Stored items:
★ ★ ★

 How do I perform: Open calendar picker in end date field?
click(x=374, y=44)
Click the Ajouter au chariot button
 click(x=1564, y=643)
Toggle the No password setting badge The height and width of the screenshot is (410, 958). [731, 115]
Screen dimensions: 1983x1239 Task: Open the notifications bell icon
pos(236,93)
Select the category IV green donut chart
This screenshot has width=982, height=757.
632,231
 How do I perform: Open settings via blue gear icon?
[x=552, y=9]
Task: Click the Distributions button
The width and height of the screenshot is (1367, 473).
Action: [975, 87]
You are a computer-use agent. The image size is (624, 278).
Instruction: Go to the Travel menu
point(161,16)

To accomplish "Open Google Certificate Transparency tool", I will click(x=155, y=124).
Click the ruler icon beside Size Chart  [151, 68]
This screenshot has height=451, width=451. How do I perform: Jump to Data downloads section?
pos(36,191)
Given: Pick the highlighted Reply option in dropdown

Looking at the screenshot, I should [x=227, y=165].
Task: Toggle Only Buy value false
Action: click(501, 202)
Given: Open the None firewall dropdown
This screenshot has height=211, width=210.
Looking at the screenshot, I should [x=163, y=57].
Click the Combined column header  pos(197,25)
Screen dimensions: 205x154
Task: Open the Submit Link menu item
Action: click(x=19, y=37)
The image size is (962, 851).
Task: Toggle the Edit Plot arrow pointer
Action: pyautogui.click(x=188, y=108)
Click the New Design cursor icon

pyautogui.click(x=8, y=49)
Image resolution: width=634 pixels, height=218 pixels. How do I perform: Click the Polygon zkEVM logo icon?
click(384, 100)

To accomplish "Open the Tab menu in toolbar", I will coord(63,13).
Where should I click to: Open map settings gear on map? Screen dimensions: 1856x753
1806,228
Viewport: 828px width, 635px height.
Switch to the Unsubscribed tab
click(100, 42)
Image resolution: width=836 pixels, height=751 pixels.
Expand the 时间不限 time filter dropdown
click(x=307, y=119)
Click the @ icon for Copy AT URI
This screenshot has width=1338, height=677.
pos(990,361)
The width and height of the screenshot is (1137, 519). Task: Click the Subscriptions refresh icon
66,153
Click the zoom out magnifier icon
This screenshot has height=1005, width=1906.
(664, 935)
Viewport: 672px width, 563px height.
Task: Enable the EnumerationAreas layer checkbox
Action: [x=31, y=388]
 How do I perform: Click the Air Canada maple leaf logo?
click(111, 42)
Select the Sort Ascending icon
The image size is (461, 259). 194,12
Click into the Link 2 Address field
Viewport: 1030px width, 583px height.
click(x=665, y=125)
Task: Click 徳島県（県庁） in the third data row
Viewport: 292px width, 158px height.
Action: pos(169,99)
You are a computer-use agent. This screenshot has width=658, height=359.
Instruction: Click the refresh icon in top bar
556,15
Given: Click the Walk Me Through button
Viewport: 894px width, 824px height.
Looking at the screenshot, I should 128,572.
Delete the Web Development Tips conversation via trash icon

★ ★ ★

For the word "agent", show every line of the entries that holds it.

You are a computer-use agent. The image size is (624, 278).
You are a computer-use agent. This screenshot has width=658, height=359.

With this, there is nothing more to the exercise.